**Material supplied**
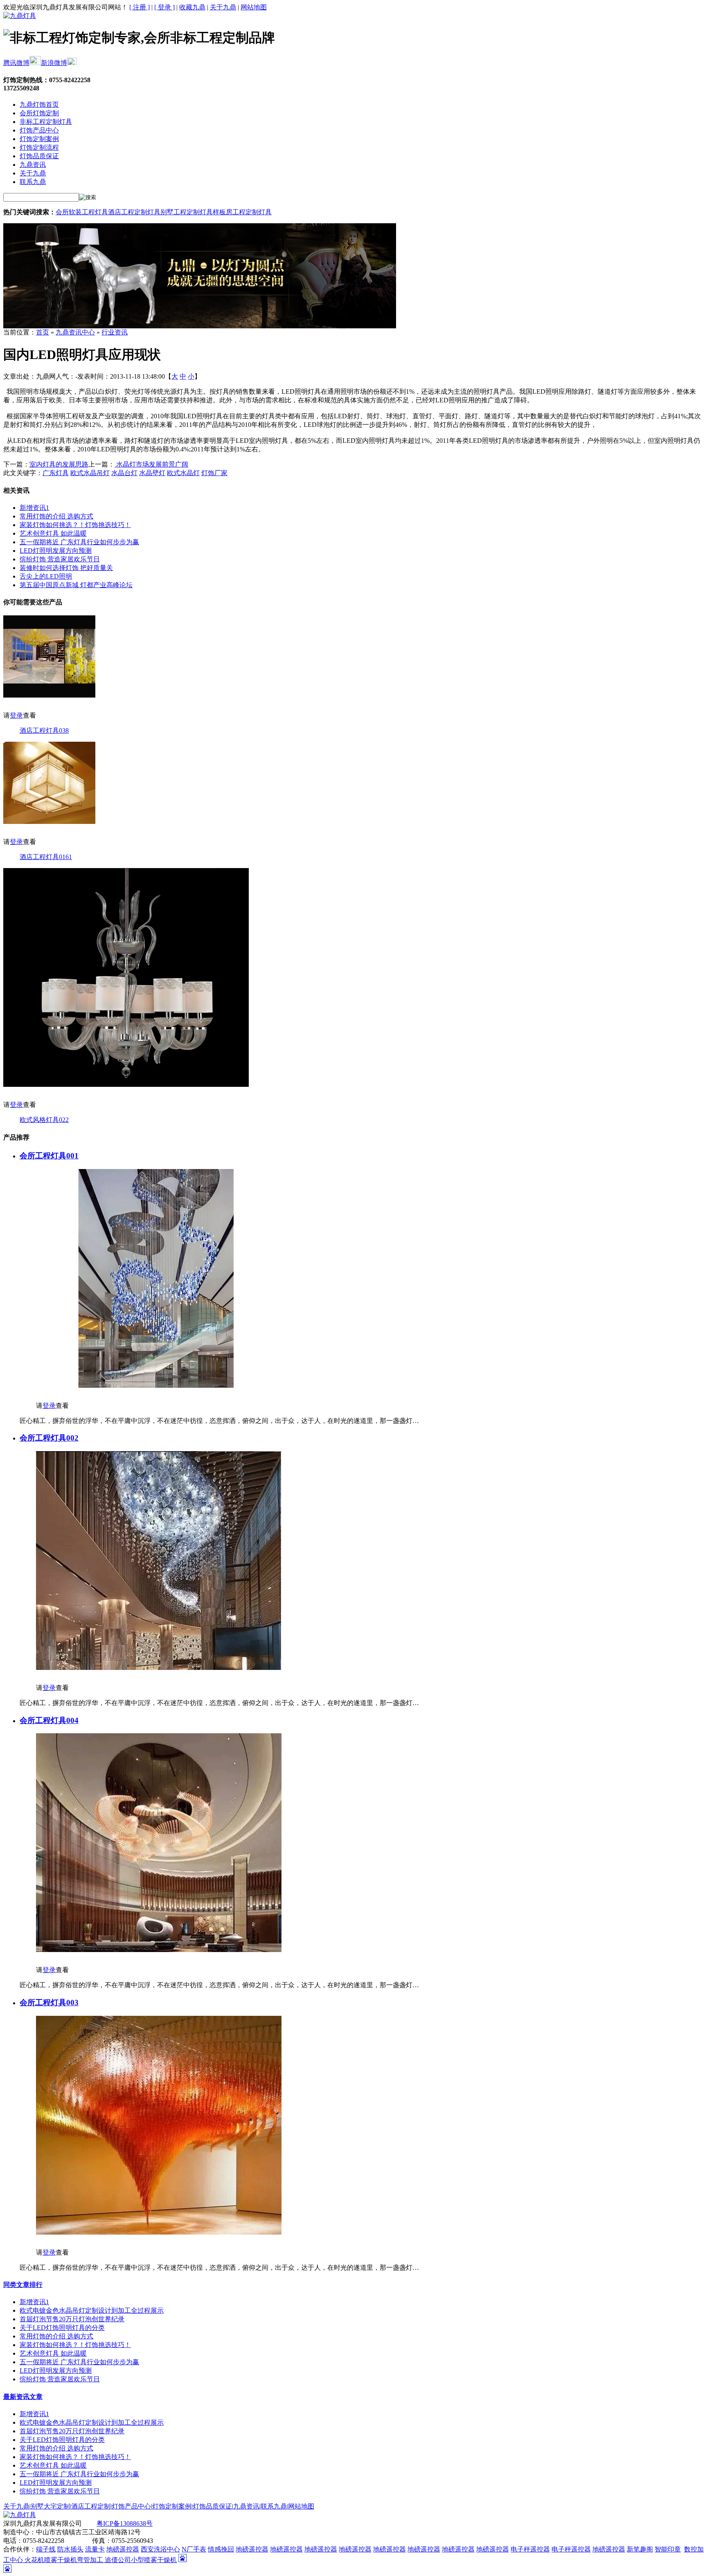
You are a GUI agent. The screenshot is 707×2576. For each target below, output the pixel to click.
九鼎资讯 (33, 164)
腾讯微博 (16, 62)
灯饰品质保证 (39, 156)
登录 (16, 715)
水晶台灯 (124, 472)
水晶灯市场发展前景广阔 (151, 464)
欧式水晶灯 (183, 472)
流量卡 (95, 2549)
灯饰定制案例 (39, 138)
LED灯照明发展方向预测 (56, 550)
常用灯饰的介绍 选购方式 (56, 516)
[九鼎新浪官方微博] (72, 62)
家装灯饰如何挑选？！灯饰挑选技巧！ (75, 524)
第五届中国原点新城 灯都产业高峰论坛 (76, 584)
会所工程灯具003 (49, 2002)
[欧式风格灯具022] (126, 1084)
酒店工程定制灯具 (134, 212)
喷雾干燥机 (60, 2559)
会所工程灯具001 (49, 1155)
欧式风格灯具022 (44, 1119)
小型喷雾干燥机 (154, 2559)
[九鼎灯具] (19, 15)
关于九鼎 (223, 7)
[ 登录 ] (164, 7)
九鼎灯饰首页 (39, 104)
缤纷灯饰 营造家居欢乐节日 (60, 559)
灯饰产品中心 (39, 130)
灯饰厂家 (214, 472)
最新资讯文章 (23, 2396)
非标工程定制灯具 (46, 121)
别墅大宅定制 (50, 2506)
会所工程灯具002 (49, 1438)
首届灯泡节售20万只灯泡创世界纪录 (72, 2319)
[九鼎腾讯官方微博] (35, 62)
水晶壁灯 (152, 472)
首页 (42, 332)
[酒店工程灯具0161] (49, 821)
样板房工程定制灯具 (242, 212)
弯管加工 (91, 2559)
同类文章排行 (23, 2284)
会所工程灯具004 (49, 1720)
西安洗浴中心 (160, 2549)
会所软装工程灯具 (82, 212)
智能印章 (668, 2549)
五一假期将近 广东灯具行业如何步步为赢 (79, 542)
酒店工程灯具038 (44, 730)
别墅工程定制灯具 (186, 212)
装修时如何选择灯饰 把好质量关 (66, 567)
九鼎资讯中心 (75, 332)
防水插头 (70, 2549)
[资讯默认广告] (199, 326)
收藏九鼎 (192, 7)
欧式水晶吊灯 (90, 472)
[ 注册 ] (139, 7)
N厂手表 (194, 2549)
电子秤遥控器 (530, 2549)
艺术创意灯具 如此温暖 (53, 533)
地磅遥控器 (122, 2549)
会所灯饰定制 (39, 113)
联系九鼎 (33, 181)
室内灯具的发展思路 (58, 464)
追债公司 (118, 2559)
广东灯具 (56, 472)
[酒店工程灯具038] (49, 695)
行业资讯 (114, 332)
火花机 (33, 2559)
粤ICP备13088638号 (125, 2523)
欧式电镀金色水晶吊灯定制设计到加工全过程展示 (92, 2310)
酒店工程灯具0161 (46, 856)
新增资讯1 (34, 507)
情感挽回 (221, 2549)
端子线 (46, 2549)
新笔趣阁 (640, 2549)
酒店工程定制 (90, 2506)
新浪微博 (54, 62)
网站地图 (254, 7)
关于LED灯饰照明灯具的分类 (62, 2327)
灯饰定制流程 (39, 147)
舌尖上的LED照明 (46, 576)
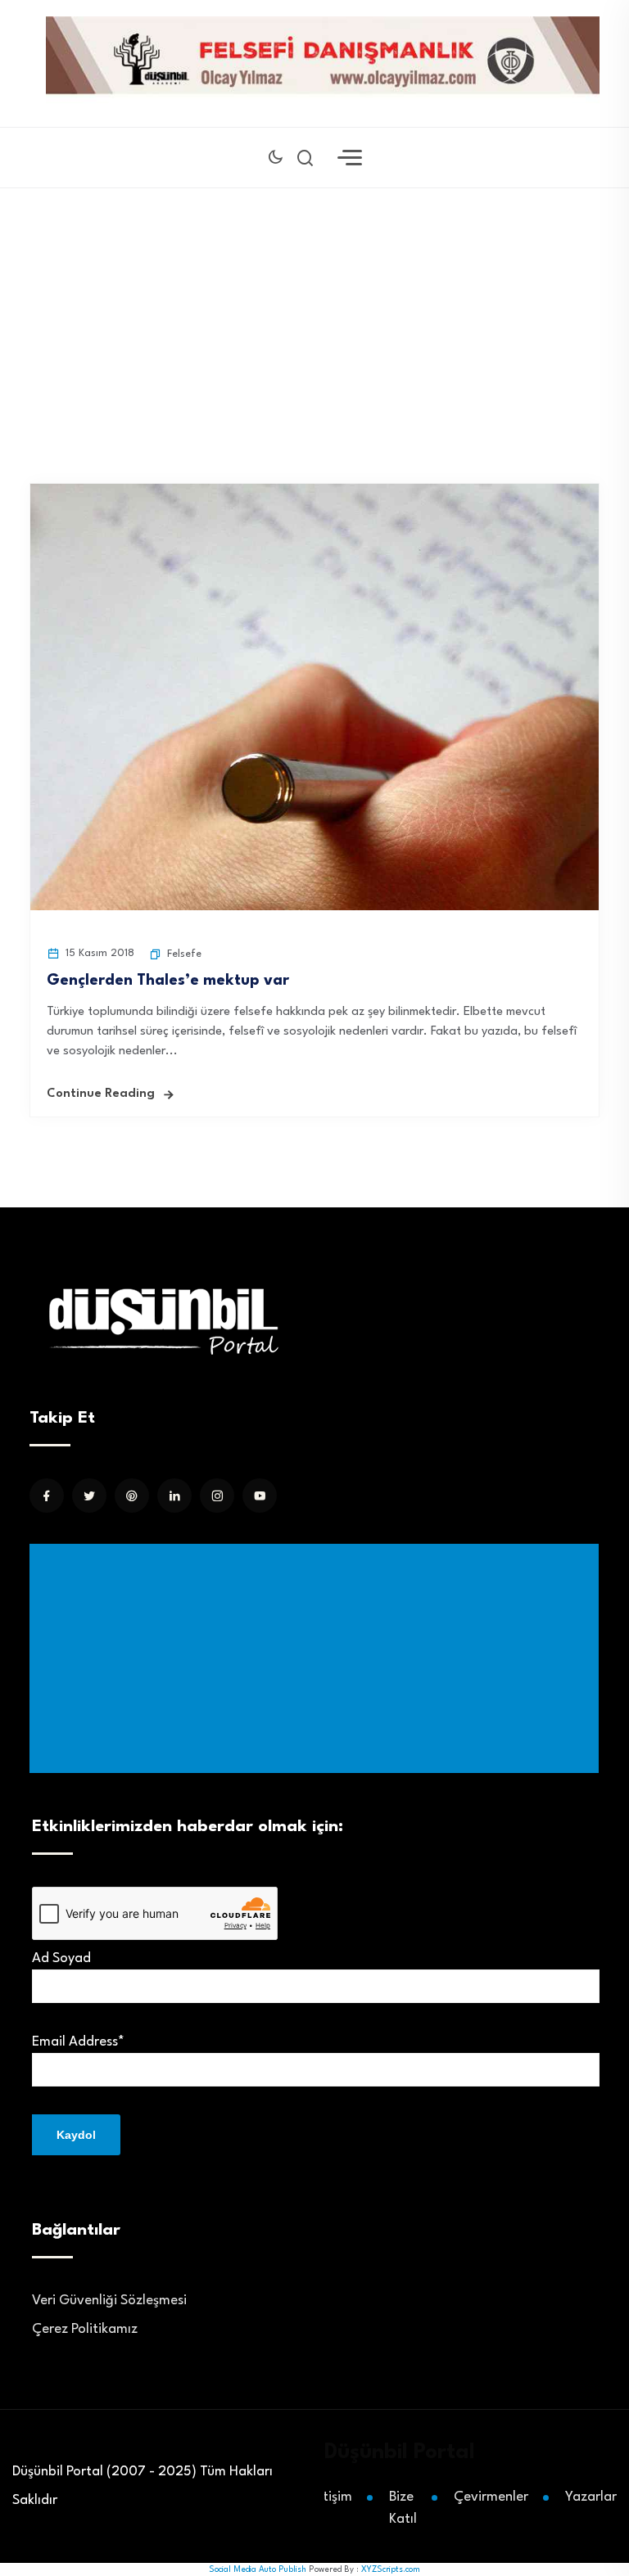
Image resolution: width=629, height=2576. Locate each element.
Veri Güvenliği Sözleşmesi (109, 2301)
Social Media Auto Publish (257, 2569)
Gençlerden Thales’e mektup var (168, 980)
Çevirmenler (491, 2497)
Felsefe (184, 954)
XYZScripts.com (390, 2569)
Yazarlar (591, 2497)
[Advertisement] (317, 1658)
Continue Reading (101, 1094)
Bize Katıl (403, 2508)
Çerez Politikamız (85, 2329)
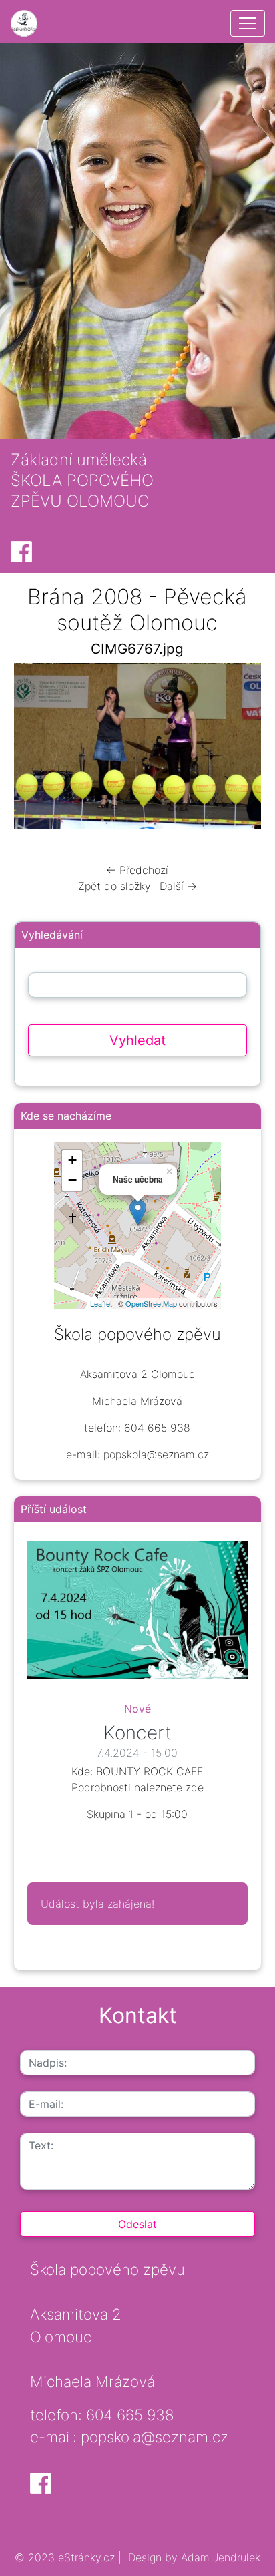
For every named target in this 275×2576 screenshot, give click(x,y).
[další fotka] (239, 749)
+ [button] (72, 1160)
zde (195, 1787)
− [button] (72, 1180)
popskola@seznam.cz (154, 2437)
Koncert (137, 1732)
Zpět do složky (114, 886)
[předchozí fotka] (36, 749)
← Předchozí (137, 870)
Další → (178, 886)
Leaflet (101, 1303)
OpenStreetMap (151, 1303)
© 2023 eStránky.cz (66, 2557)
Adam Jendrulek (219, 2557)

**Instructions to follow**
Leave out the pictures. Transcribe the rest of the listing above exactly.

**Output below**
You are a GUI agent. The screenshot is 707×2576. For each target below, output the pixel to click.
九鼎资讯 (33, 164)
腾讯微博 (16, 62)
灯饰品质保证 (39, 156)
登录 (16, 715)
水晶台灯 (124, 472)
水晶灯市场发展前景广阔 (151, 464)
欧式水晶灯 (183, 472)
流量卡 (95, 2549)
灯饰定制案例 (39, 138)
LED灯照明发展方向预测 (56, 550)
常用灯饰的介绍 选购方式 (56, 516)
[九鼎新浪官方微博] (72, 62)
家装灯饰如何挑选？！灯饰挑选技巧！ (75, 524)
第五届中国原点新城 灯都产业高峰论坛 (76, 584)
会所工程灯具003 (49, 2002)
[欧式风格灯具022] (126, 1084)
酒店工程定制灯具 (134, 212)
喷雾干燥机 (60, 2559)
会所工程灯具001 (49, 1155)
欧式风格灯具022 (44, 1119)
小型喷雾干燥机 (154, 2559)
[九鼎灯具] (19, 15)
关于九鼎 (223, 7)
[ 登录 ] (164, 7)
九鼎灯饰首页 (39, 104)
缤纷灯饰 营造家居欢乐节日 (60, 559)
灯饰产品中心 (39, 130)
灯饰厂家 (214, 472)
最新资讯文章 (23, 2396)
非标工程定制灯具 (46, 121)
别墅大宅定制 (50, 2506)
会所工程灯具002 (49, 1438)
首届灯泡节售20万只灯泡创世界纪录 (72, 2319)
[九鼎腾讯官方微博] (35, 62)
水晶壁灯 (152, 472)
首页 (42, 332)
[酒店工程灯具0161] (49, 821)
样板房工程定制灯具 (242, 212)
弯管加工 (91, 2559)
同类文章排行 (23, 2284)
会所工程灯具004 (49, 1720)
西安洗浴中心 (160, 2549)
会所软装工程灯具 (82, 212)
智能印章 (668, 2549)
五一假期将近 广东灯具行业如何步步为赢 (79, 542)
酒店工程灯具038 (44, 730)
别墅工程定制灯具 (186, 212)
装修时如何选择灯饰 把好质量关 (66, 567)
九鼎资讯中心 (75, 332)
防水插头 (70, 2549)
[资讯默认广告] (199, 326)
收藏九鼎 (192, 7)
欧式水晶吊灯 (90, 472)
[ 注册 ] (139, 7)
N厂手表 (194, 2549)
电子秤遥控器 (530, 2549)
艺术创意灯具 如此温暖 (53, 533)
地磅遥控器 (122, 2549)
会所灯饰定制 (39, 113)
联系九鼎 (33, 181)
室内灯具的发展思路 (58, 464)
追债公司 (118, 2559)
广东灯具 (56, 472)
[酒店工程灯具038] (49, 695)
行业资讯 (114, 332)
火花机 (33, 2559)
粤ICP备13088638号 (125, 2523)
欧式电镀金色水晶吊灯定制设计到加工全过程展示 (92, 2310)
酒店工程灯具0161 (46, 856)
新增资讯1 (34, 507)
情感挽回 (221, 2549)
端子线 (46, 2549)
新笔趣阁 (640, 2549)
酒店工程定制 (90, 2506)
新浪微博 (54, 62)
网站地图 (254, 7)
关于LED灯饰照明灯具的分类 (62, 2327)
灯饰定制流程 (39, 147)
舌尖上的LED照明 (46, 576)
Image resolution: width=629, height=2576. Locate each element.
Veri Güvenliği Sözleşmesi (109, 2301)
Social Media Auto Publish (257, 2569)
Gençlerden Thales’e mektup var (168, 980)
Çevirmenler (491, 2497)
Felsefe (184, 954)
XYZScripts.com (390, 2569)
Yazarlar (591, 2497)
[Advertisement] (317, 1658)
Continue Reading (101, 1094)
Bize Katıl (403, 2508)
Çerez Politikamız (85, 2329)
For every named target in this 275×2576 screenshot, give click(x,y).
[další fotka] (239, 749)
+ [button] (72, 1160)
zde (195, 1787)
− [button] (72, 1180)
popskola@seznam.cz (154, 2437)
Koncert (137, 1732)
Zpět do složky (114, 886)
[předchozí fotka] (36, 749)
← Předchozí (137, 870)
Další → (178, 886)
Leaflet (101, 1303)
OpenStreetMap (151, 1303)
© 2023 eStránky.cz (66, 2557)
Adam Jendrulek (219, 2557)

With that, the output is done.